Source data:
*** Begin section ***

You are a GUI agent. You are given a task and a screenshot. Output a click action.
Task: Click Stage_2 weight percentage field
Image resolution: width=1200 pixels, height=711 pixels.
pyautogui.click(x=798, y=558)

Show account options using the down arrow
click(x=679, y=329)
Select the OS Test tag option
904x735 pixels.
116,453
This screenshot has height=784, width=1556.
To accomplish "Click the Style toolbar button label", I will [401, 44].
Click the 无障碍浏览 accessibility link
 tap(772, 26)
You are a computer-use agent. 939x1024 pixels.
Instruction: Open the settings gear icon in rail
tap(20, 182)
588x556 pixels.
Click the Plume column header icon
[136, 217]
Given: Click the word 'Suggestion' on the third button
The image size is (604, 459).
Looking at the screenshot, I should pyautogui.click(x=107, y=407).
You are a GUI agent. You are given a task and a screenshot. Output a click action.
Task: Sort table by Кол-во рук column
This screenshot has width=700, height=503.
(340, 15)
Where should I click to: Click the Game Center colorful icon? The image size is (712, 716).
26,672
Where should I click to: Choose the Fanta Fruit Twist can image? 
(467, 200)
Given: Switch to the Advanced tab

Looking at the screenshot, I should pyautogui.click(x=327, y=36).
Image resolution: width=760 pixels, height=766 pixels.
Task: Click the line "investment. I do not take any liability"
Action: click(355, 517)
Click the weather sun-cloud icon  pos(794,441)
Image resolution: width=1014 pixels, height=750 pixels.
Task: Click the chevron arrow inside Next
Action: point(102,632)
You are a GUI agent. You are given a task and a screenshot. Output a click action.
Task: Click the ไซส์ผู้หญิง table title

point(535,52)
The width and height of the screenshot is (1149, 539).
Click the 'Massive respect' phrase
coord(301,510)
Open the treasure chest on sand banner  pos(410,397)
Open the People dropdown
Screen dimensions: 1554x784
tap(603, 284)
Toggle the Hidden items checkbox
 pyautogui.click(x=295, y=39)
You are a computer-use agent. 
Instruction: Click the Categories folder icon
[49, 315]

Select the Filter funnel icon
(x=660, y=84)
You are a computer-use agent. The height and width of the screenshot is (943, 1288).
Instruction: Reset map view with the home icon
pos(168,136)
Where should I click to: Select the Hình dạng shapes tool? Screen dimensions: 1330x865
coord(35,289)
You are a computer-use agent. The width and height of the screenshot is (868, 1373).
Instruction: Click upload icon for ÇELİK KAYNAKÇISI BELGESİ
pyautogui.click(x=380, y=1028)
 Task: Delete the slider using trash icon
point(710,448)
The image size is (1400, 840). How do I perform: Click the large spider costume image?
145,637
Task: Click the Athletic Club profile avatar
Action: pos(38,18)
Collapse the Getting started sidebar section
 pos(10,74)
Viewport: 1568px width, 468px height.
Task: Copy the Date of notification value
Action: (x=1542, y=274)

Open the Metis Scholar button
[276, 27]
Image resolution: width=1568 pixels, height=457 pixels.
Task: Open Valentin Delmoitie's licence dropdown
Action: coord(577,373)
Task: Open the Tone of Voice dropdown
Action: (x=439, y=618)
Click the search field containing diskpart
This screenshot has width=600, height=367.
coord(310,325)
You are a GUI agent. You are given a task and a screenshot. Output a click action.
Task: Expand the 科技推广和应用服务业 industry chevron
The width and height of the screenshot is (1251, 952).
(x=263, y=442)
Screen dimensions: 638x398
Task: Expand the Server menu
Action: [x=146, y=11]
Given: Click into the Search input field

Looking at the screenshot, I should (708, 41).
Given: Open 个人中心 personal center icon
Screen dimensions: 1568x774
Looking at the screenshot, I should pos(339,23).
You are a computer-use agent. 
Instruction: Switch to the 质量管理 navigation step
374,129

*** End section ***

* [THE PROBLEM] The answer must contain only the lines from the one with "Click the search field containing diskpart" to the end of the entries above, each written out exactly.

* [ANSWER BOX]
Click the search field containing diskpart
This screenshot has width=600, height=367.
coord(310,325)
You are a GUI agent. You are given a task and a screenshot. Output a click action.
Task: Expand the 科技推广和应用服务业 industry chevron
The width and height of the screenshot is (1251, 952).
(x=263, y=442)
Screen dimensions: 638x398
Task: Expand the Server menu
Action: [x=146, y=11]
Given: Click into the Search input field

Looking at the screenshot, I should (708, 41).
Given: Open 个人中心 personal center icon
Screen dimensions: 1568x774
Looking at the screenshot, I should pos(339,23).
You are a computer-use agent. 
Instruction: Switch to the 质量管理 navigation step
374,129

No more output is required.